| The golden age of online dating is upon us. Online dating in the
last month reported a 195 percent increase in paid subscribers over
the same quarter last year. When I asked a friend, who met her last
boyfriend online, how many of her single friends had used or are currently
using online dating services, she replied, "Pretty much all of
them."
Taking a look at online dating or the personals that you see from
time to time, and you'll realize two things: One, online personals
have become a major source of meeting someone new, and two, it is
the main stream of a new dating system that has taken the place
of your regular "bar scene" theory. Don't be fooled by
the numerious sources of those ads that have been inventing fictional
singles with a crack team of models, stylists, marketers and professional
photographers, there appear to be a great many attractive people
online these days, shamelessly hamming it up in the hopes of meeting
that special anyone, when it is actually misleading you to beleive
that you have met someone whom is not anyone real at all.
Here at Dating Sites on the Web it is simple. Sign up, create your
profile and meet new people. You get the "real" pictures,
the real background; likes and dislikes, hobbies and professions,
and they are real down to earth people just trying to find a companion.
So how did everything change so quickly, and why have people begun
meeting people online?
For everyday that someone whom is single takes the chance and puts
themselves out there, is everyday that they meet someone who seems
to be the perfect match and they end up being nothing of what they
had imagened.
They get turned down because of a multitude of things that they
could have never thought about themselves until that one moment
of being turned down and the insecurity that sets in. They start
doubting themselves and thus creating the low self esteem syndrome.
The solution, online dating a perfectly acceptable means of meeting
new people. Why you ask? Easy, meeting someone online that has already
read everything about you, has already seen your picture and is
increasingly interested in chatting with you, is a person that you
already know is interetsed and there is no chance of being shot
down.
Demand creates supply. When you think for a minute about how inefficient
and circuitous the traditional delivery system for meeting potential
lovers is, it's not hard to see how we landed here. When your options
are limited to getting set up by your friends, going out to parties
or going to smoky bars in the hopes of getting drunk enough to knock
over someone with a pulse, it's clear why shopping for a mate online
has been embraced by mainstream America.
Imagine, if you will, trying to buy a food processor without a
Best Buy, or a Macy's. Imagine if you had to go to crowded parties
and other tedious functions and search the crowd for someone with
an old Cuisinart at home that they might be willing to sell you.

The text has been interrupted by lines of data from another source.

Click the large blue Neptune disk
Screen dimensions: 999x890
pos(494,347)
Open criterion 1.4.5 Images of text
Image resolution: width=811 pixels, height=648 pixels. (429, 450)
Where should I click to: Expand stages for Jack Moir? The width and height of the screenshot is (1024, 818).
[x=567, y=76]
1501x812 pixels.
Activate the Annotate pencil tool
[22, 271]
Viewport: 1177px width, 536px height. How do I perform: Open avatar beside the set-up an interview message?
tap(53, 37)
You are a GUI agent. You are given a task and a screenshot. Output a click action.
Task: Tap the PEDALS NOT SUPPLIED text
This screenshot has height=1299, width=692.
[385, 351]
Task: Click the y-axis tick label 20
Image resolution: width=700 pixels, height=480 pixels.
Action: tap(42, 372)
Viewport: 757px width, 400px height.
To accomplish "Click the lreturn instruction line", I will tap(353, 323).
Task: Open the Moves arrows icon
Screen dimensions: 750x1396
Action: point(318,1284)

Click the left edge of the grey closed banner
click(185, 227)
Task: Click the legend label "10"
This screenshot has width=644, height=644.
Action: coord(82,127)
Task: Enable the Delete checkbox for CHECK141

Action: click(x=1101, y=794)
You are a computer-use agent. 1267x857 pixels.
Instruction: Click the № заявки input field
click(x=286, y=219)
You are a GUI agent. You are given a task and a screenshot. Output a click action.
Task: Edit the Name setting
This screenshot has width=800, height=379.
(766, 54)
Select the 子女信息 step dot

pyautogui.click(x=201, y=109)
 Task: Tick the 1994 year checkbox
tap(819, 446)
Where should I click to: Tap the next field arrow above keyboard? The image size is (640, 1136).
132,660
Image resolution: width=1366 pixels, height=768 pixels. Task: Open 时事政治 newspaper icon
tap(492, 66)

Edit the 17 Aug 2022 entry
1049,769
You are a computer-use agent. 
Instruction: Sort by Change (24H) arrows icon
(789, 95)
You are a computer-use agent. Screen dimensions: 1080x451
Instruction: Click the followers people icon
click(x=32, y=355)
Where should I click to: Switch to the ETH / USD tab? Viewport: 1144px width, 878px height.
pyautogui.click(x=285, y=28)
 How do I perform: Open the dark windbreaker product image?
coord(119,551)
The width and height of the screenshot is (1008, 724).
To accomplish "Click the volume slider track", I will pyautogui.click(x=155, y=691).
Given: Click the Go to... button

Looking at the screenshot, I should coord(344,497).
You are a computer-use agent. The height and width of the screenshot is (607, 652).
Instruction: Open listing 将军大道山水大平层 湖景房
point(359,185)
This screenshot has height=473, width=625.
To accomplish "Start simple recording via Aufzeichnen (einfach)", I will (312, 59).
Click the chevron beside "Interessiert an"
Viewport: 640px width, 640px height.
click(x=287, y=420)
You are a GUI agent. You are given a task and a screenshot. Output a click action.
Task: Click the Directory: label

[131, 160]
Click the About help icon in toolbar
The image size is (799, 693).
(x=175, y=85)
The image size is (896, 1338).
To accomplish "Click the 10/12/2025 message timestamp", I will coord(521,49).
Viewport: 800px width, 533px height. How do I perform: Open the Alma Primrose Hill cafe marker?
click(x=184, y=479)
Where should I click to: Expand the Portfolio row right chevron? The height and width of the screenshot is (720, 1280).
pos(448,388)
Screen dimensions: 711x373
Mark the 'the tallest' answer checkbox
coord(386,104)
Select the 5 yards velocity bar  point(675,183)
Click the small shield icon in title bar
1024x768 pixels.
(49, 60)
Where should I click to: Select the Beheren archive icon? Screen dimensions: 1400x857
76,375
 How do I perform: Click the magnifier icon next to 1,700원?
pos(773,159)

Furthermore, imagine if it were considered rude to bring up the
Cuisinart straight off the bat -- instead, you were expected to
ask people about themselves, maybe buy them a drink, and feign interest
in their rambling, self-involved banter, until finally, at the end
of the night, loosened up by a few drinks, you could say what had
been on your mind for hours:
"Um. I hope this doesn't sound too forward, but do you ...
process food?"
And despite all that effort, imagine that the person's face drops,
and he or she replies politely, but in a clipped, uncomfortable
tone, "No, I'm not really into that kind of thing," and
then exits the party without even asking for your number in case
he or she ever does get the urge to process.
This would be a light way of making what a typical night out on
the town with your friends would be like but the senario stands
as this, it may be mentally easier to except the fact that you have
been shot down via email than it would be to face the uncomfortable
feeling around a person face to face who has just shined you on
because they judged you by the way you look or the things you had
talked about on the spur of the moment....in a bar.